Roman

« Ceux qui voulaient voir la mer » de Clarisse Sabard aux éditions Charleston

Nous sommes avec Aurore, vieille dame de 80 ans qui tous les jours s’assoit face à la mer pour retrouver son amour de jeunesse, qui lui a promis de venir la chercher. Il est parti pour New-York après la guerre et lui a juré de revenir. Elle  croise la route de Lilou, jeune mère célibataire, récemment installée à Nice, fuyant un passé douloureux. Émue par l’histoire de la vieille dame, Lilou entreprend d’écrire son histoire et de partir à la recherche de cet amour perdu.
J’ai lu ce roman avec une impression en 3 temps. Dans la première partie, j’ai été bouleversée par l’histoire d’Aurore qui débute dans le Nice en pleine guerre. Une histoire déchirante qui m’a profondément émue. Puis, j’ai particulièrement aimé les descriptions de ce Nice après-guerre. L’histoire de la ville m’était inconnue et on découvre là certains faits intéressants.
L’auteure alterne les chapitres passé et présent avec finesse même si mon intérêt est allé très clairement à la partie qui se déroule dans le passé.
J’ai aussi été particulièrement touchée par la relation qui unit Lilou à cette vieille dame. J’ai, dans mon métier, la chance de nouer ce type de liens avec des personnes pour raconter leur histoire, et Clarisse a su parfaitement décrire les émotions qui traversent ceux chargés de déposer ces récits par écrit et d’éclairer, parfois, les zones d’ombre de la mémoire.

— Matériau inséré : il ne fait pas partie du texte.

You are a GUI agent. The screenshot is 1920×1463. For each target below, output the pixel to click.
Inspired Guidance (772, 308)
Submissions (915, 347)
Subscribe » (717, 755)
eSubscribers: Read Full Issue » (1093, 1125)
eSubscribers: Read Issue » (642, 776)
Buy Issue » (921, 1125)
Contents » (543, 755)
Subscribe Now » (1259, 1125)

J’avoue, j’ai décroché la seconde partie, pensant que l’auteure nous emmenait vers une de ces histoires cousues de fil blanc.
Mais, mais, mais, Clarisse Sabard sait ménager ses effets ! La toute dernière  partie du livre m’a cueillie par surprise et le dénouement m’aura même arrachée quelques larmes ! Vous le savez, en littérature la romance et moi, ça fait 2. Dans ce roman, il en est fortement question, pourtant, il se dégage entre les lignes ce petit quelque chose de touchant et de lumineux. Cette petite touche en plus. Un roman plein de lumière et d’espoir, qui n’occulte pourtant pas les drames de l’existence. Cette lecture m’aura fait du bien, entre deux livres beaucoup plus lourds. Ce fût comme une petite bulle de champagne : plein de douceur et de légèreté.